Perhaps in the book, Paul and Chani's fated relationship had more time to grow and deepen. In the film, it's so shallow and rushed that it can't elicit the emotion and drama and it strives for.
The sandworms themselves, however, are actually quite cool. While I remembered the political and dynastic intrigue, I had forgotten that much of the movie's third act dedicates itself to the subterranean behemoths.
The effects for the worms look far better when the beasts are partially covered by sand, skimming along like speeding trains. The shots of them emerging and opening their massive mouths have certainly not aged terribly well, but their immensity is nevertheless impressive and frightening. When Paul gains the ability to control them, and rides one around, he finally starts to earn that chosen-one reputation, and the movie feels refreshed and energetic. If only it showed such signs of life during its sagging middle.
On the whole, Dune's Lynchian fingerprints are faint. Much has been made of how the large-scale production, and multiple simultaneous shooting crews, removed the director's touch from the picture. Presumably a large chunk of it was sliced off in the editing room following that.
The fleshy tank creature -- which research tells me is called Guild Navigator? -- who speaks out of a crude, flappy orifice disappears from the film early on, and Baron Vladimir Harkonnen, a drugged out descendant of that naughty Willy Wonka blueberry girl, is in only a small percentage of scenes. These two minor characters loomed largest in my memory, doubtless because they are the most classically “Lynchian;” nightmare figures inserted into a world otherwise populated with characters that are recognizably human.
Ultimately, my reaction to the film was altogether more lukewarm than I expected.

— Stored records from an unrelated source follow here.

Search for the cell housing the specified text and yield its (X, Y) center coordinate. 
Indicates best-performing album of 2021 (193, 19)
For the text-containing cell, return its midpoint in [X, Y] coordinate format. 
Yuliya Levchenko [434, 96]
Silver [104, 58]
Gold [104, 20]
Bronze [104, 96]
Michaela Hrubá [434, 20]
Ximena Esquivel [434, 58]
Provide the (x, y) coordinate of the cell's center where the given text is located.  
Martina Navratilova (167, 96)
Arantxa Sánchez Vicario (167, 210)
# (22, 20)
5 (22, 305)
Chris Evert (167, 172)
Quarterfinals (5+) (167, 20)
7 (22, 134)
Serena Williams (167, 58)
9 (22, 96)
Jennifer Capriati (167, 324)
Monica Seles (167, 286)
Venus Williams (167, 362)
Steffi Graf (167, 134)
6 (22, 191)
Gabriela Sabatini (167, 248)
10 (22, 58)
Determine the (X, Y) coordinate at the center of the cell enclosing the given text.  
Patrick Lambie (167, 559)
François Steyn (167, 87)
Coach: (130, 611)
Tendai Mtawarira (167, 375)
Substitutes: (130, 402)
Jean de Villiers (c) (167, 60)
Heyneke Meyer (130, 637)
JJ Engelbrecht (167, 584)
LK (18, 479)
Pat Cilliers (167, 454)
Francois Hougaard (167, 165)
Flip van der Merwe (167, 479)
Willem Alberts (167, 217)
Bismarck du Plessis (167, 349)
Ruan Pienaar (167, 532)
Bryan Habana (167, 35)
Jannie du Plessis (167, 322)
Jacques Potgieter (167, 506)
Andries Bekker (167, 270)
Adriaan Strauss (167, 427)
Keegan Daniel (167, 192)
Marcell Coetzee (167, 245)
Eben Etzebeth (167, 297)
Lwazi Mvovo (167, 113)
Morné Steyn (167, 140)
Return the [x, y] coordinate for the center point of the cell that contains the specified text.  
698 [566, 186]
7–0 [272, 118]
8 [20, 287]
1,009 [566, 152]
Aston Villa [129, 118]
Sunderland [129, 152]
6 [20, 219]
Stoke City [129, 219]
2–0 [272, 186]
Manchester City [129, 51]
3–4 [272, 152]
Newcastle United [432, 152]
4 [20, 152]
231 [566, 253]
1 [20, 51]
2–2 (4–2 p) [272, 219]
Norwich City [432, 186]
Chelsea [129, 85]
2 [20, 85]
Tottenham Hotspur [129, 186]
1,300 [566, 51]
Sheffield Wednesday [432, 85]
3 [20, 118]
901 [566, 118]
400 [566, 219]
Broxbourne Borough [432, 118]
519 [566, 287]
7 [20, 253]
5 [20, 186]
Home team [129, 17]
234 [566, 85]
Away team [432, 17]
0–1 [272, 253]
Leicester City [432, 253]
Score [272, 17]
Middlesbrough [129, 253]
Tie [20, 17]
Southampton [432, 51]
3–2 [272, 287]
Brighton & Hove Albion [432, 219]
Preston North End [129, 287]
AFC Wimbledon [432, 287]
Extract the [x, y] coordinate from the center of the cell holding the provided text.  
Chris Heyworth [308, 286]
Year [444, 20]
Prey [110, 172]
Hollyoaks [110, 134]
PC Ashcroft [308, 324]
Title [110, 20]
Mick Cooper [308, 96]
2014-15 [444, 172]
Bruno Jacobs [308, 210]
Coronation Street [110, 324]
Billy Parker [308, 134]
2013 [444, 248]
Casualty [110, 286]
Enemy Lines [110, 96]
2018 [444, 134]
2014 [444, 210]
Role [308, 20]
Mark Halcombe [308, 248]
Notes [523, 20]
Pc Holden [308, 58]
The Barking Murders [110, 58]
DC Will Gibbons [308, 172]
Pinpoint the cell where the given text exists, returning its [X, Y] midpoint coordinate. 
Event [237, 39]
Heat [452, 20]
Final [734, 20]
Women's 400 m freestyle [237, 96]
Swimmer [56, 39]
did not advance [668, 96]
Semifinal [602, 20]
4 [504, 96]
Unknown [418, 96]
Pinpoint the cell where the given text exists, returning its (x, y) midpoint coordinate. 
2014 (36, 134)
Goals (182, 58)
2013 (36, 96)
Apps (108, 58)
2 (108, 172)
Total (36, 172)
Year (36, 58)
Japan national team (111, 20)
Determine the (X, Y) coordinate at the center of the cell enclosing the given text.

I did not uncover a newfound appreciation for Dune, but nor did I re-experience my initial distaste and exhaustion. There were elements I enjoyed -- the costume and makeup design, and just about any scene involving the aforementioned sandworms -- and stretches where my patience wore thin.
I couldn't find much of an in as a Lynch fan; most of the film's redeeming qualities are probably indebted to Herbert's story, and the world he built in the book(s). It's not a bad film. It's not a good one, either. If it seems like this article is petering out with a shrug, it's because that's basically how the movie left me feeling.
And yeah, Jodorowsky probably could have done it better.